Mahon: E a universidade? Onde entra nisso tudo?

Marta: É importantíssima. Ela vai produzir a crítica que vai conduzir o leitor. A intervenção do crítico é importante para selecionar e facilitar a leitura.

Mahon: Em que medida estudar literatura de Mato Grosso é bairrismo?

Marta: Não acho bairrismo. Acho super importante. Bairrismo seria estudar apenas Mato Grosso. O professor tem que levar o mundo para a sala de aula, deve levar tudo, nacional, internacional e o que está sendo escrito em Mato Grosso.

Mahon: Você acredita essencial a criação da disciplina regional?

Marta: O único autor mato-grossense que está nas bibliografias nacionais é Manoel de Barros. Apenas ele. Um dos mecanismos de formação de leitores é a citação de um autor regional. Quando levamos para sala de aula um autor que escreve sobre as coisas da terra ou ambienta a história aqui, envolve o aluno. É claramente perceptível. É um sentimento de pertencimento que esse aluno terá e de identificação positiva com o seu próprio local. Isso funciona, na minha experiência, vejo todos os dias. Quando, entretanto, ele pega uma Lucinda Persona ou um Eduardo Mahon que não têm a âncora no local de onde escreve, vai perceber que ambos moram em Cuiabá. Isso gera um espanto. Estão acostumados a autores que moram no Rio, em São Paulo, Porto Alegre. Isso cria uma sensação de autoestima.

Mahon: Santo de casa faz milagre?

Marta: Sim, faz. As pessoas gostam de saber que o lugar onde elas moram produz valores para o país. O autor de Mato Grosso ainda não é reconhecido. Faz mais de 20 anos que levo os autores mato-grossense em sala de aula. E todas as vezes é a primeira vez dos alunos, que os alunos tomam conhecimento da nossa literatura.

Mahon: Me veio à mente aqui a “leitura às cegas”, como se faz com o vinho. Os alunos não saberiam de onde e de quem vem o texto.

Marta: Apresentei um trabalho em Presidente Prudente no ano passado e constatei que a maioria dos Estados tem programas de distribuição de livros para bibliotecas e de estímulo à leitura. Até me senti envergonhada. Mato Grosso não tem, nunca teve.

Mahon: Falando em universidades, eu acho que a Unemat impactou Mato Grosso com uma revolução no ensino superior nas cidades do interior. Nós, escritores, fazemos dela um porto seguro para lançamento dos nossos livros. Qual a sua leitura desse fenômeno?

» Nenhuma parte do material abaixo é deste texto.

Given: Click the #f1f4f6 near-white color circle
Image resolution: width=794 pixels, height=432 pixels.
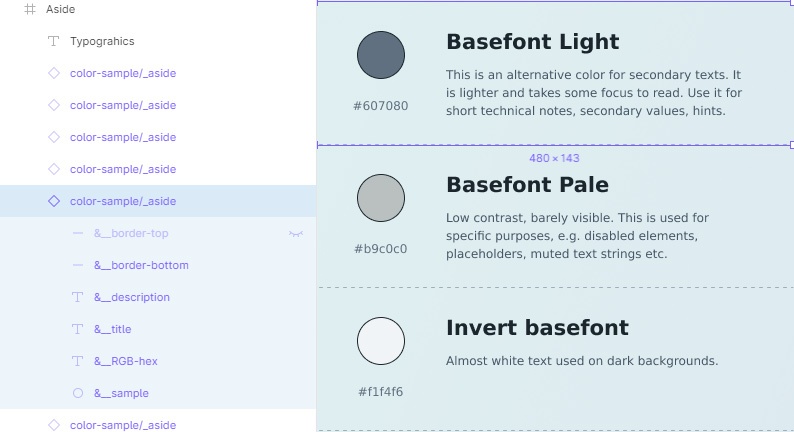Looking at the screenshot, I should point(381,341).
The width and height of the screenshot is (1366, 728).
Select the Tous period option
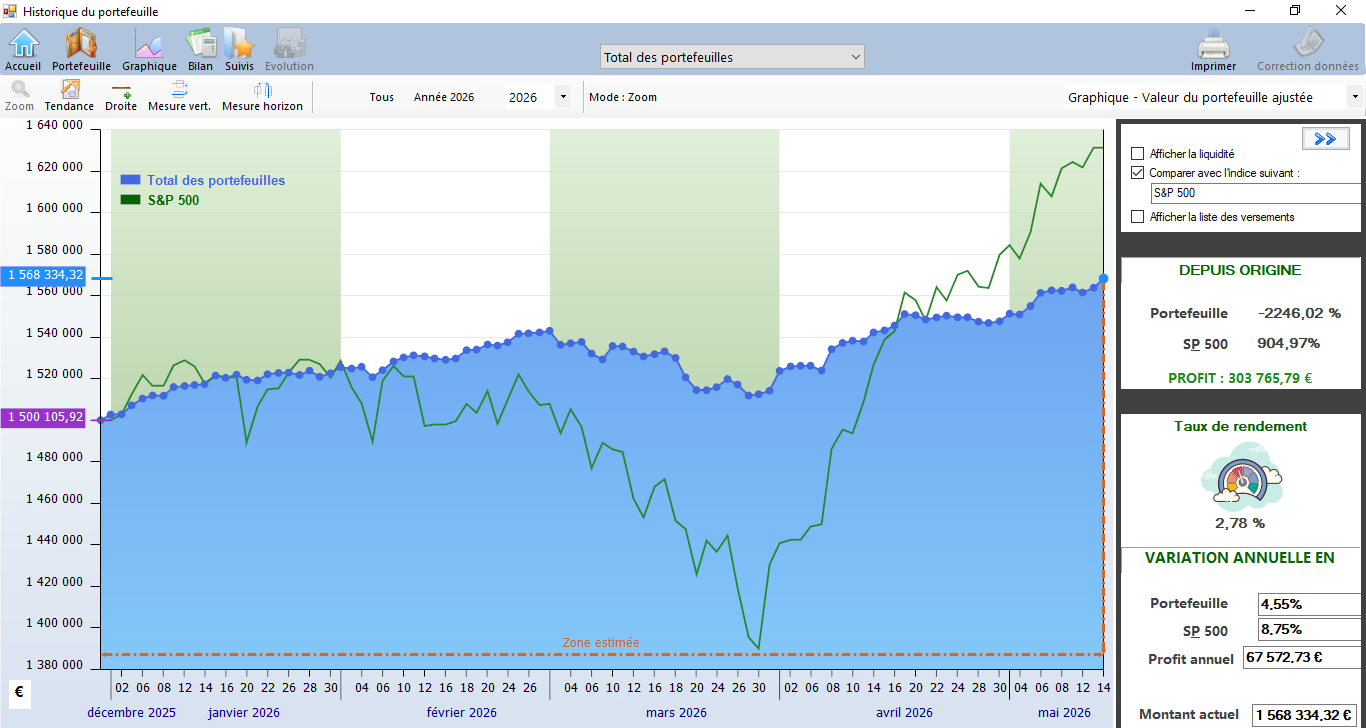(x=381, y=97)
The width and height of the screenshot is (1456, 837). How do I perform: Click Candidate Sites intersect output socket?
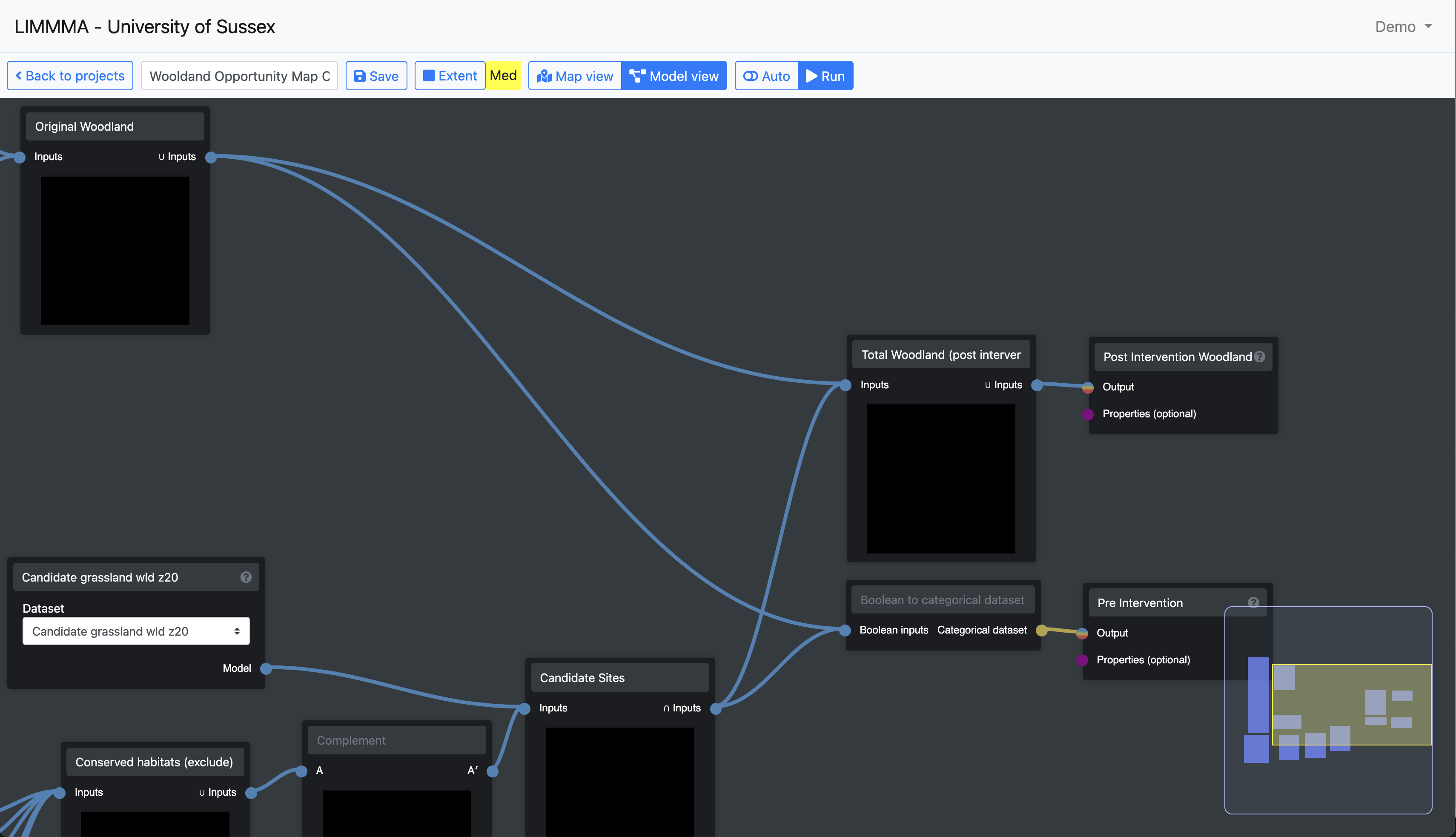(x=716, y=708)
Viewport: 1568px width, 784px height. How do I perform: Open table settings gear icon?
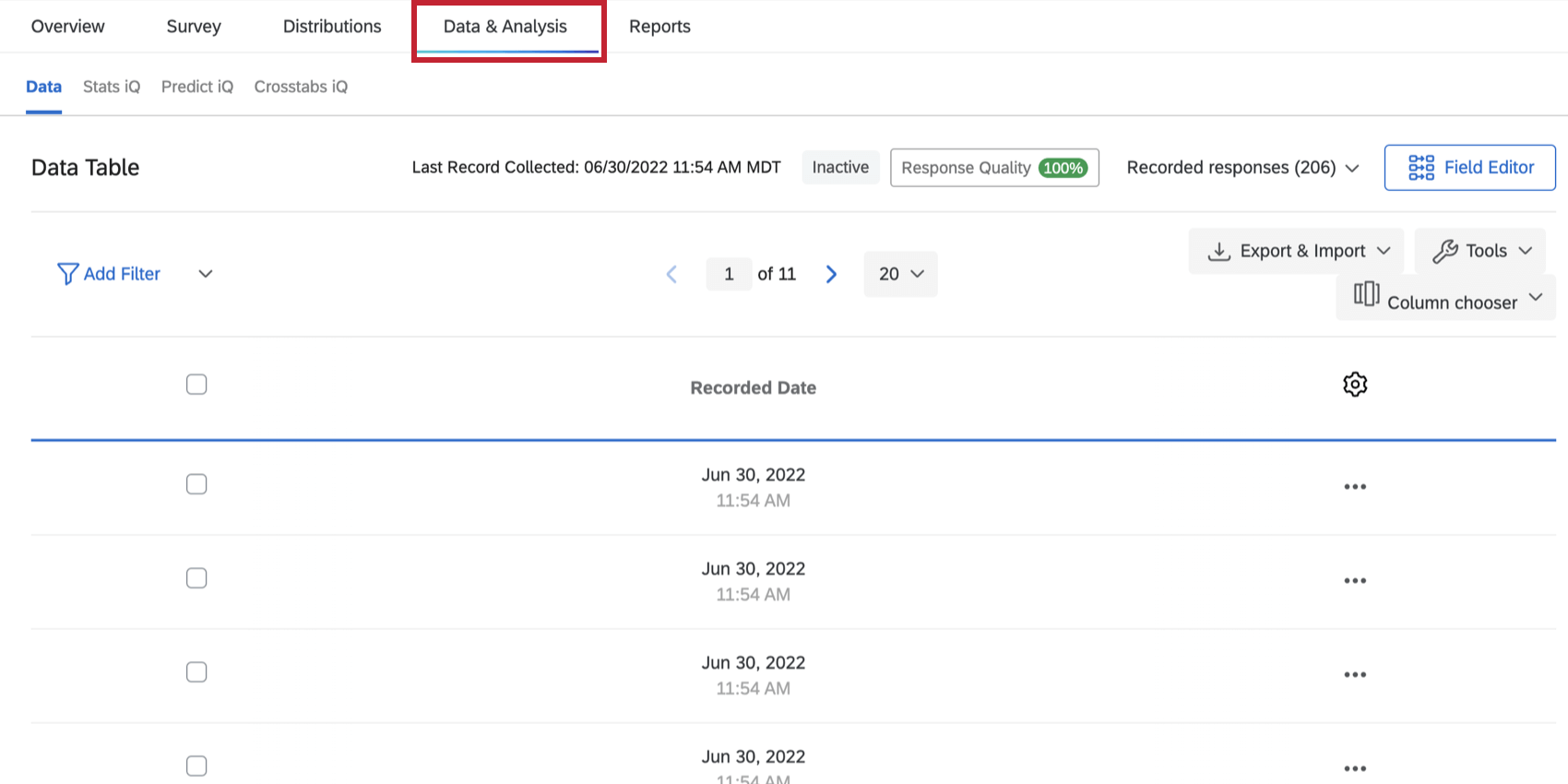1354,385
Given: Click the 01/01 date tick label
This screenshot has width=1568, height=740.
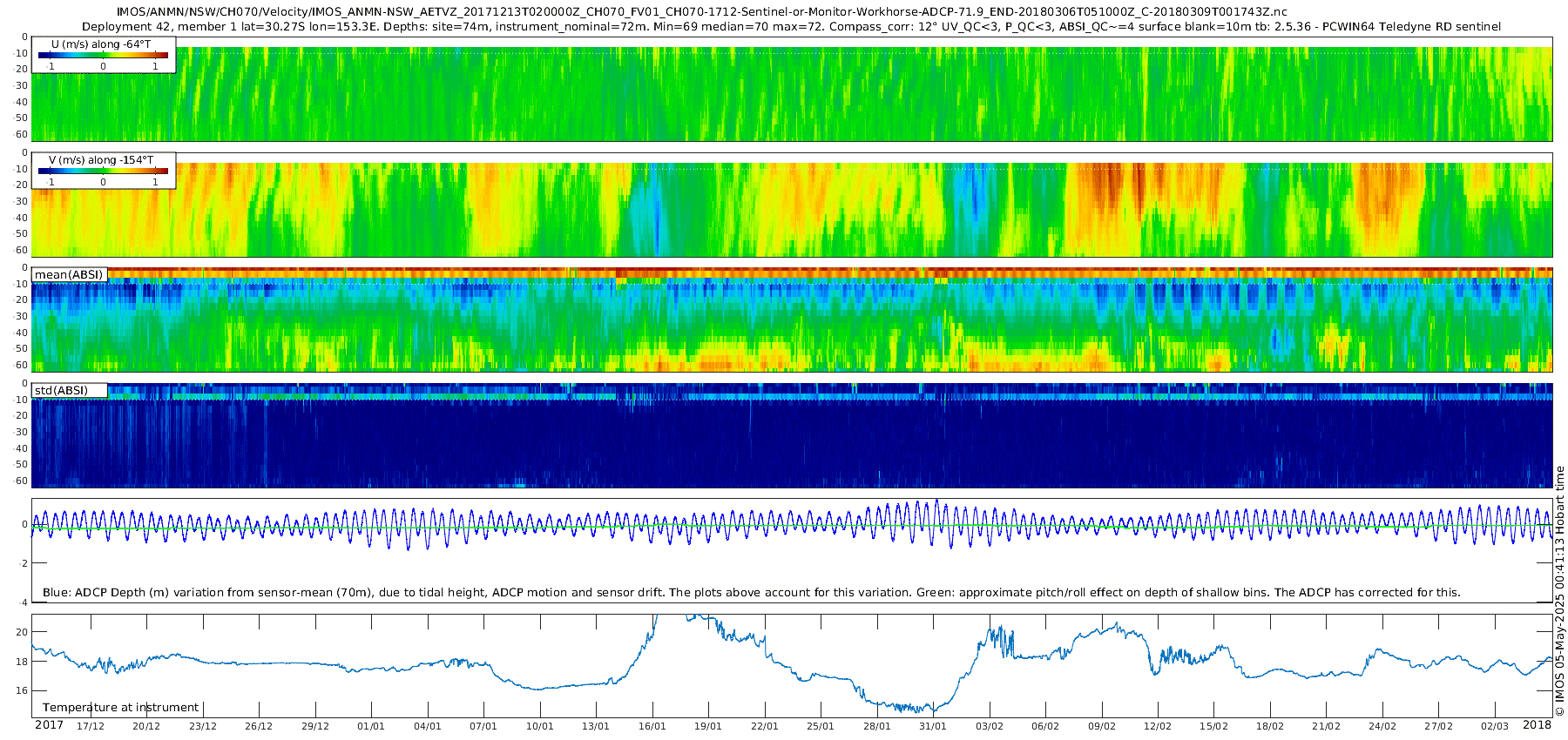Looking at the screenshot, I should 370,727.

Marta: Os públicos vão se tornando específicos, mais fragmentários. A Unemat, como está em cidades pequenas, do interior, têm um aproveitamento melhor, embora atinja públicos específicos também. O que aconteceu é que vários professores da Unemat estão estudando autores mato-grossenses. Faço isso desde que cheguei a Mato Grosso e conheci Ivens, Wander, Lucinda e Marcelo Velasco. Percebi o compromisso do Wander nesse compromisso com o Estado e me engajei nesse movimento. Dediquei quase 30 anos da minha vida a divulgar a literatura produzida aqui. Há muita coisa a ser estudado, quantas pesquisas há partindo dos nossos biomas! Temos esse dever. A gente vive aqui, mora aqui, devemos ao Estado esse serviço de estudar as coisas de Mato Grosso. Tem muita gente de fora interessada em conhecer isso daqui. Além do mais, temos valores incríveis para conhecer, explorar e divulgar.